This story is part of National Geographic‘s special eight-month “Future of Food” series.

U.S. cities lead a rooftop-farming movement that’s spreading around the globe.

For most urban dwellers, visiting a working farm requires a journey into the countryside. But in a growing number of world capitals, a farm is just a short elevator ride away—on the roof.

In Singapore, Amsterdam, Hong Kong, Tokyo, and Montreal as well as several U.S. cities, farms have been built atop multistory buildings.

“Five years ago, there were virtually no rooftop farms,” Steven Peck, founder and president of Green Roofs for Healthy Cities, told National Geographic. “Now they are starting to appear across the globe.”

Peck says that as fossil fuels become more expensive and the number of urban dwellers continues to rise, urban farming will help feed the population without increasing the cost and pollution of food transport.

Rooftop farming was born out of the green-roof movement, in which building owners partially or completely cover roofs with vegetation atop special waterproof membranes. Green roofs use plants and flowers to provide insulation, create a habitat for local wildlife, help control runoff, put more oxygen into the atmosphere—and provide a welcome, verdant break from urban drabness.

Rooftop farms take the green-roof concept a step further, with plots that provide fruits and vegetables for local residents and the chance for urban volunteers to become part-time farmers.

“There is nothing more rewarding than sitting down at the end of a good day of working with our hands, watching the sun set over a healthy, productive farm, and enjoying some freshly picked vegetables as a team,” said Anastasia Cole Plakias, vice president and founding partner of Brooklyn Grange, the world’s largest rooftop farm.

The grange covers 2.5 acres (one hectare) on two buildings in New York City. More than 50,000 pounds of organically cultivated produce are grown there annually, for sale to local restaurants and at the grange’s own farm stand. Chicken coops and more than 30 beehives round out the urban farming experience.

Brooklyn Grange opened in 2010 after Ben Flanner, the grange’s head farmer and president, spent a year developing a 6,000-square-foot (557-square-meter) pilot project. With the information from that experiment, he and his partners scaled up to 43,000 square feet (3,995 square meters).

“As we realized that we were able to grow quality food in this unique setting, we dove in and pursued the idea without hesitation,” Flanner said. “Our hopes and expectations were to grow as much tasty produce as possible and figure out the scale necessary to make all of the production and finances work.”

That spirit has helped the organization increase its employee base, product line, and revenue streams. Events are also held at the farm, and schoolchildren visit often.

Brooklyn Grange also provides a nice getaway for the residents of the buildings below. Each week the farm opens its doors for visits from the hundreds of tenants as well as employees. “Having a farm on a roof is not a normal thing, so the farms are definitely the topic of a lot of conversation, excitement, and questions amongst the neighbors,” Flanner said.

• [Your task] Carry the article on rooftop farming forward from its final sentence.

• [Exercise data]

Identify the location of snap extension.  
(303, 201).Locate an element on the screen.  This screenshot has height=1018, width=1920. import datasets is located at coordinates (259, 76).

• [Response to the task]
Other cities are joining the rooftop-farm movement. Peck ranks Boston along with New York City as the nation’s top locations for rooftop farming. Cole Plakias notes that Chicago has long been a leader in greening rooftops.

“Taking that green-roof model to the next level and growing food in deeper soil is a relatively new concept that we’ve largely pioneered,” Cole Plakias said. “New York City has been incentivizing green roofs with grants and tax abatements, which is a very smart move for a city facing aging storm-water-management infrastructure.”

Such legislation has been important to creating rooftop farms in other cities, Peck said, as well as to helping build another alternative agricultural movement: vertical farms. This relatively new concept centers on the idea of a many-storied greenhouse with different crops grown on different floors.

Vertical farms have already helped the U.S. government grow genetically modified plants in Texas to use in vaccines. They’ve also been used to help Japanese residents around Fukushima find ways to farm again, since much of their land was lost to farming after it was irradiated in the wake of the 2011 tsunami.

In Milwaukee, Will Allen, one of the nation’s green-roof pioneers, has begun work on building a five-story vertical farm. Allen says it could serve as a model for farms that go as high as a hundred stories.

Joe Nasr, of the Centre for Studies in Food Security at Toronto’s Ryerson University, who has been studying urban agriculture for decades, notes that the rise in rooftop farming isn’t limited to commercial operations. “Rooftop farming and gardening has become extremely diverse, and in that sense a more ‘normal’ presence in cities,” he said.

In Toronto, he added, rooftop gardens and farms now appear atop restaurants, hotels, supermarkets, senior housing, rental housing, condo towers, old industrial buildings, schools, university buildings, community centers, and office towers.

In Peck’s view, rooftop farming “is still very much in its infancy. But it has a lot of promise to provide jobs and healthy food in cities.”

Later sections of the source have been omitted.